1. The error of establishing a new sect
Honen has established his Pure Land sect without imperial permission. This sect also lacks a legitimate Pure Land lineage.
[Honen acknowledged in the Sanbukyoshaku that there was no official lineage for his teaching of the Pure Land, but later on in the Senchakushu he formulated his idea of the five Chinese Pure Land patriarchs from which he received his lineage. During Honen's lifetime, since official recognition was based on an established lineage, the sect was never officially accepted.]
2. The errors of establishing a new image
Some of Honen's followers have designed a mandala that depicts the rays of light that emanate from Amida Buddha embracing those who practice the exclusive nembutsu but not those engaged in other practices.
[This mandala was based on a description in the Meditation Sutra (Kuan wu-liang-shou ching). Although this mandala is also mentioned in Myoe's Zaijarin, none of the designs are extant.]
3. The error of slighting Shakyamuni
Honen and his followers have forgotten the original teacher, Shakyamuni Buddha, the one who has originally preached the Pure Land sutras and taught people about Amida Buddha and the possibility of birth in his Pure Land.
[This criticism was aimed at Chapter 2 of the Senchakushu in which Honen creates the division between the five right practices (shogyo) and the miscellaneous practices (zogyo).]
4. The error of obstructing manifold practices and good deeds
Exclusive nembutsu followers have dismissed all other practices as "miscellaneous practices" (zogyo).
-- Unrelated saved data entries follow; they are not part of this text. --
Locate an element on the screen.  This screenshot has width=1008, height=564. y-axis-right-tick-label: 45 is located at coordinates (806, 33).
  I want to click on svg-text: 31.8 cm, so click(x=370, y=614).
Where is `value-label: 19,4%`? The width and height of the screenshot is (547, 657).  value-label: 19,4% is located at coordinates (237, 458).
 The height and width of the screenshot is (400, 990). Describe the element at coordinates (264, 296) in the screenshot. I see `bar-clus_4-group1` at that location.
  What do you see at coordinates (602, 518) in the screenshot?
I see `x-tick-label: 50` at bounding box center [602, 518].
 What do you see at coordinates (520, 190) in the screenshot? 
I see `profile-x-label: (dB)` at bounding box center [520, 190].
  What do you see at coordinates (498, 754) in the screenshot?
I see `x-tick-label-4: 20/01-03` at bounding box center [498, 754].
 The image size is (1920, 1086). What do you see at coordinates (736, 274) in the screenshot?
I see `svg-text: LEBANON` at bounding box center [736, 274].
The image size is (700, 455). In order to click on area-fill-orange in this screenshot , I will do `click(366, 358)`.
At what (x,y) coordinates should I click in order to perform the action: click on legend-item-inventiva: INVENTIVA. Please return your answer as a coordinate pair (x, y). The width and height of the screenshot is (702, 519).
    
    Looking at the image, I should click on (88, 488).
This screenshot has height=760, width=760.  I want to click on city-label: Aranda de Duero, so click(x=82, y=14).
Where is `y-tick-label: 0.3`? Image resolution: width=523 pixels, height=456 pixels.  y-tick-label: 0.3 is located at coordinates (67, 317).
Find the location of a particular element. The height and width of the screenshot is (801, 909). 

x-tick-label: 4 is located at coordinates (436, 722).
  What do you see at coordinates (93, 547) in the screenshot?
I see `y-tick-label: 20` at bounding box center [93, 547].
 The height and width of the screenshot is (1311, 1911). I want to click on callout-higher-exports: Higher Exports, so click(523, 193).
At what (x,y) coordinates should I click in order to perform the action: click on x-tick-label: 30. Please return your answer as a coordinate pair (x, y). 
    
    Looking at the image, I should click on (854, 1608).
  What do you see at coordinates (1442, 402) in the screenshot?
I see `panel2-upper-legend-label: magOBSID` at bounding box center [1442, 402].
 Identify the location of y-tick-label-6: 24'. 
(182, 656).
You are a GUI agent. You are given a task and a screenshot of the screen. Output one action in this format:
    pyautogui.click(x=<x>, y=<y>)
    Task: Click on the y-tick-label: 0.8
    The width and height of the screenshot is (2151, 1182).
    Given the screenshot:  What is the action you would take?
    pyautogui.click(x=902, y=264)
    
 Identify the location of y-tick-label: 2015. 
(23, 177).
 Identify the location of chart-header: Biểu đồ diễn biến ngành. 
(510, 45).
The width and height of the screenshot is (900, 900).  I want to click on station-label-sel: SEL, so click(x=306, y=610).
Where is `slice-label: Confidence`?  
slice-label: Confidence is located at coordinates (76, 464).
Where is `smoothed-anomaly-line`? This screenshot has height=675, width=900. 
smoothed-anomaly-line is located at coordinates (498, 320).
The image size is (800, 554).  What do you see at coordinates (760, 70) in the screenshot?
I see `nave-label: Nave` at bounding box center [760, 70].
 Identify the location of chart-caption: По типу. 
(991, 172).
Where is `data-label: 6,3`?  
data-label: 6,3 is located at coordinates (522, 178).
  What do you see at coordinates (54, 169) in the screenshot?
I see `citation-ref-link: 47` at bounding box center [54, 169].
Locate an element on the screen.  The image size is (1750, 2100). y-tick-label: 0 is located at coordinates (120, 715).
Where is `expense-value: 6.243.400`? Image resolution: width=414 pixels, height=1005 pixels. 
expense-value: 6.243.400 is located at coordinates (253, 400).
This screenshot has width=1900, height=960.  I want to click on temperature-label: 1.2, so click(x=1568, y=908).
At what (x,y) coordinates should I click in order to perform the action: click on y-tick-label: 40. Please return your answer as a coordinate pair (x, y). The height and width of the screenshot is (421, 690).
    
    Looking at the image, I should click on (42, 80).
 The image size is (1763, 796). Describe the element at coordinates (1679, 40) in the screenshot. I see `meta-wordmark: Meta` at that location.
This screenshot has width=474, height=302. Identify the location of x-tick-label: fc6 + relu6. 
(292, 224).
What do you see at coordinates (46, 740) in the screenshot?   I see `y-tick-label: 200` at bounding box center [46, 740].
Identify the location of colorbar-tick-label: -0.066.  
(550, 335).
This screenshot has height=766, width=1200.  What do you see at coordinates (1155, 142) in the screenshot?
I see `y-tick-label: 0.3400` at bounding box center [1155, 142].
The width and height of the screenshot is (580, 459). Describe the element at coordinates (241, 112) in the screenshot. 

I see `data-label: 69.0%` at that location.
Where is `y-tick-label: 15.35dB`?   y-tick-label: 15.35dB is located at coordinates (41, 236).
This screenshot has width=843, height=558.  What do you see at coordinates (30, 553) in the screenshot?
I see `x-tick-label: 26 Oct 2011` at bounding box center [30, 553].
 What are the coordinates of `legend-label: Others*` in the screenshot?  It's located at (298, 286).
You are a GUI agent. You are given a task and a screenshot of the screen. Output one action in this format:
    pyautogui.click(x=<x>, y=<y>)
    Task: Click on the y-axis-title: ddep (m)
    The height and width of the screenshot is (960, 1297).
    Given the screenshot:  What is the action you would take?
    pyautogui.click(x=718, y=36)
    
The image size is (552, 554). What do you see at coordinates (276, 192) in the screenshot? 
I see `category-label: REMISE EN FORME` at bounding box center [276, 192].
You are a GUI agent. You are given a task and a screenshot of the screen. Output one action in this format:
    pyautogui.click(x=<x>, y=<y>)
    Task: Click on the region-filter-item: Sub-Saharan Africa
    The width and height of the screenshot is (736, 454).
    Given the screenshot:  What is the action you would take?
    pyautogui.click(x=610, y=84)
[This meant to expose the feeling about nembutsu practitioners that they thought the Lotus Sutra was a teaching for gaining hell and such traditional merit making activities like building stupas and making images were despicable. The accusation corresponds to Myoe's Zaijarin in which he attacked Honen's use of a Shan-tao passage in Chapter 3 of the Senchakushu of calling non-nembutsu followers "bands of robbers" for obstructing the way of nembutsu followers to the Pure Land. This was taken very seriously as an attack on the greater Mahayana tradition and as a basic disruption of people's freedom to follow their own practice.]
5.The error of denying worship to the sacred kami
Honen's followers have asserted that those who place their trust in the native deities or kami and worship at their shrines will fall into hell.
[This charge was also aimed at Chapter 2 of the Senchakushu]
6.The error of ignorance concerning the Pure Land
Even the Meditation Sutra (Kuan-wu-liang-shou ching) sets forth practices other than the nembutsu and advocates the cultivation of the three disciplines of precepts, meditation and wisdom as causes for birth in the Pure Land. To claim that the nembutsu alone brings about such birth is a misunderstanding.
[This charge was aimed at Chapter 3 of the Senchakushu.]
7.The error of misunderstanding the nembutsu
Originally, "nembutsu" means not only the recitation of Amida Buddha's name but contemplation of the Buddha. The chanted nembutsu advocated by Honen's followers is in fact the most inferior form of nembutsu, the contemplative nembutsu being far superior.
[This charge was aimed at Chapters 3 and 8 of the Senchakushu.]
8.The error of obstructing the practices of other Buddhists
By denying the soteriological efficacy of the precepts and asserting that one with faith may commit evil with impunity, the exclusive nembutsu followers are bringing about the destruction of Buddhism.
[This charge was based on the feeling that Honen taught gambling, eating meat for monks and breaking the precepts doesn't affect birth in the Pure Land. Therefore, it was concluded that the essence of Honen's teaching was to break the precepts which was tantamount to the destruction of Buddhism.]
9. The error of bringing disorder to the country
The Buddhist law (buppo) and the imperial law (oho) are intimately connected. By undermining Tendai, Hosso, Shingon and the rest of the eight sects, the exclusive nembutsu practitioners threaten the welfare of the country.
Dainippon Bukkyo zensho, vol. 124, 103-112.
The following translation is based on that appears in Robert Morrell, Early Kamakura Buddhism : A Minority Report (Berkeley, California: Asian Humanity Press) 66-88. slightly modified.